Character encoding standard

schuemie · January 7, 2015, 12:56am

We currently do not have an encoding standard for non-English characters, which has already led to some misunderstanding in Usagi and possibly Hermes.

I vote we standardize on UTF-8, which is what I always use, but can be persuaded differently with good arguments or beer.

Juan_Banda · January 7, 2015, 1:10am

I second the vote for UTF-8.

Christian_Reich · January 7, 2015, 2:41am

The database is in AL32UTF8 right now.

schuemie · January 7, 2015, 7:21am

If I understand correctly from here, AL32UTF8 and UTF8 are, for all practical purposes, the same.

The CSV files I got from you were in ISO-8859-1. So I guess somewhere in your export routine there was a conversion?

wstephens · January 7, 2015, 12:53pm

UTF-8 for me

lee_evans · January 7, 2015, 11:01pm

I vote we standardize on some form of UTF for the vocabulary file format (the database already supports it).

Can someone please confirm that Sql Server can load a file in UTF-8 format and provide some examples of the bcp or bulk insert statements? Or does it only support UTF-16?

See this URL for bcp: http://msdn.microsoft.com/en-us/library/ms162802.aspx
and this URL for SQL bulk insert: http://msdn.microsoft.com/en-us/library/ms188365.aspx
where it says that “SQL Server does not support code page 65001 (UTF-8 encoding).”
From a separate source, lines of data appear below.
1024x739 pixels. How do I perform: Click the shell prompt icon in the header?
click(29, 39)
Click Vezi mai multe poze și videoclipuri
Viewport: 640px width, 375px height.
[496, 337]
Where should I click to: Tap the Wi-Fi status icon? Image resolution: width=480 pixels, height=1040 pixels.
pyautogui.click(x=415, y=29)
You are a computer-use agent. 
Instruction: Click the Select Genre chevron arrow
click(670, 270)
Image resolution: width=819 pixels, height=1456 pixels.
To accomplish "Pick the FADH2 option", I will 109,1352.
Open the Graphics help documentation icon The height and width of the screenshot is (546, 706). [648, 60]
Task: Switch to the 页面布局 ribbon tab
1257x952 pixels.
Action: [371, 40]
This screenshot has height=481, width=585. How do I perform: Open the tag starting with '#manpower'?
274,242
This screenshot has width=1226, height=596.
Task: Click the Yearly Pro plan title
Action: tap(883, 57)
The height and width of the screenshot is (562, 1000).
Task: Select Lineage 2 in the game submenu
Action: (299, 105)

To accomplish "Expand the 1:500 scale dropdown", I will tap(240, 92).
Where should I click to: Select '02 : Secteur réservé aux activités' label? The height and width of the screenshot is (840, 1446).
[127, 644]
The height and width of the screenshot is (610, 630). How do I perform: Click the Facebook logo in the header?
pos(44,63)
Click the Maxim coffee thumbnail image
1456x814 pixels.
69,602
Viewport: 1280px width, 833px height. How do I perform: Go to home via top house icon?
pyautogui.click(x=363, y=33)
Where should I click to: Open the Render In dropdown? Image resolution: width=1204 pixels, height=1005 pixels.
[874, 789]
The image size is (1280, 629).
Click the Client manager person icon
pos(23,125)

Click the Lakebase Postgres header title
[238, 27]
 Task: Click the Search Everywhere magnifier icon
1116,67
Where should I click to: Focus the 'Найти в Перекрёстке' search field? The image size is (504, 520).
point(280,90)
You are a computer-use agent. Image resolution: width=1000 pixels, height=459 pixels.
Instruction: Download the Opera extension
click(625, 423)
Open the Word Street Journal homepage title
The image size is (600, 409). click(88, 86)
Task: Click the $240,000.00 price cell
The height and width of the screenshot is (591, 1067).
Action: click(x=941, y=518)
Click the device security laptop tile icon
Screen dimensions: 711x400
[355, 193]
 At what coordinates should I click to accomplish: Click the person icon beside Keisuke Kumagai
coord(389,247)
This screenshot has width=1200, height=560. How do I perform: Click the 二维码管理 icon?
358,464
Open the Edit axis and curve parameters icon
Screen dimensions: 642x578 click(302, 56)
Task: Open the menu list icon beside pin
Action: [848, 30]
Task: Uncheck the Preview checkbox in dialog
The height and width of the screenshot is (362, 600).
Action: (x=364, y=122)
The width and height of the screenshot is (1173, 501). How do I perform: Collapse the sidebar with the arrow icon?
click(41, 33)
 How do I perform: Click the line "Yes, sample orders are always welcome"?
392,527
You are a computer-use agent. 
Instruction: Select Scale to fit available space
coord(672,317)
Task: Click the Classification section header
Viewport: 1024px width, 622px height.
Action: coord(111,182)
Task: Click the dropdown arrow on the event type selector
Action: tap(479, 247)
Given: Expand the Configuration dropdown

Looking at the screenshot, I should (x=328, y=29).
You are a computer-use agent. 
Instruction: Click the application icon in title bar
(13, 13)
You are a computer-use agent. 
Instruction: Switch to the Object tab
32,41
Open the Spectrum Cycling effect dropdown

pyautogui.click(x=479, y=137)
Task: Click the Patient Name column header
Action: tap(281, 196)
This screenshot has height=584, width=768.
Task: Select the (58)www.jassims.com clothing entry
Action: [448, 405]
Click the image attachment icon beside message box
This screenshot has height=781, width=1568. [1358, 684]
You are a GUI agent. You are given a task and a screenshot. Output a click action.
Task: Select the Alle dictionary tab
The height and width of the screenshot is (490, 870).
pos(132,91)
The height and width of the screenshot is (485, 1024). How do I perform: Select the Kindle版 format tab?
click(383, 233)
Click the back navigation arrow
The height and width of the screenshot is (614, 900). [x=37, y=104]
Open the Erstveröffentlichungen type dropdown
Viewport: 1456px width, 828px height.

If SQL Server requires UTF-16 then the impact would be that we would double the file size for downloads for all dbms users (if we wanted to produce a single file) or we would need to develop additional code to generate UTF-16 files for SQL Server and UTF-8 files for Oracle and Postgres.

schuemie · January 8, 2015, 2:11am

Urgh! As far as I can see, SQL Server does not support UTF-8, and in fact dropped support for importing UTF-8 data ( https://connect.microsoft.com/SQLServer/feedback/details/370419/ ). By default, SQL Server uses ISO-1 (ISO 8859-1), which does support European characters but not Asian characters.

Christian_Reich · January 8, 2015, 3:40am

That may be ok, Martijn. We don’t have Asian characters in there. The only characters we bump into are accented or otherwise altered Latin. So, when exporting we could produce a different character set depending what platform people choose.

ambuj · February 12, 2019, 2:47pm

I vote for the same. Please add UTF-8 in standard encoding concept id.

Christian_Reich · February 13, 2019, 4:48pm

@ambuj:

@schuemie I think said he does not want UTF-8. What are you voting the “same” for?

ambuj · February 13, 2019, 5:13pm

well I guess what I asked is off the topic here.My concern was for Notes entity where we need to have encoding_concept_id to map with a standrard concept_id in concept table.But I cannot find any encoding concept id.can you suggest something here.
I am sorry,I am new to OMOP

TIA

Christian_Reich · February 14, 2019, 3:15pm

@ambuj: No, you are right. There is the field encoding_concept_id. Unbelievable. It snuck in.

Ok, let’s do this: We create the UTF-8 concept so you can do your job, and in the mean time I will try to convince the community to drop that field. It should have never been there to begin with. They may push back with some good reason why it is needed for NLP.

ambuj · February 14, 2019, 3:27pm

So that means I can proceed with setting the encoding_concept_id = 0 ?
Also, if you can shed some light on notes_class_concept_id, that would be great.

Thank You.

schuemie · February 15, 2019, 3:22am

(just for the record: I was advocating we adopt UTF-8 as our standard in our tools)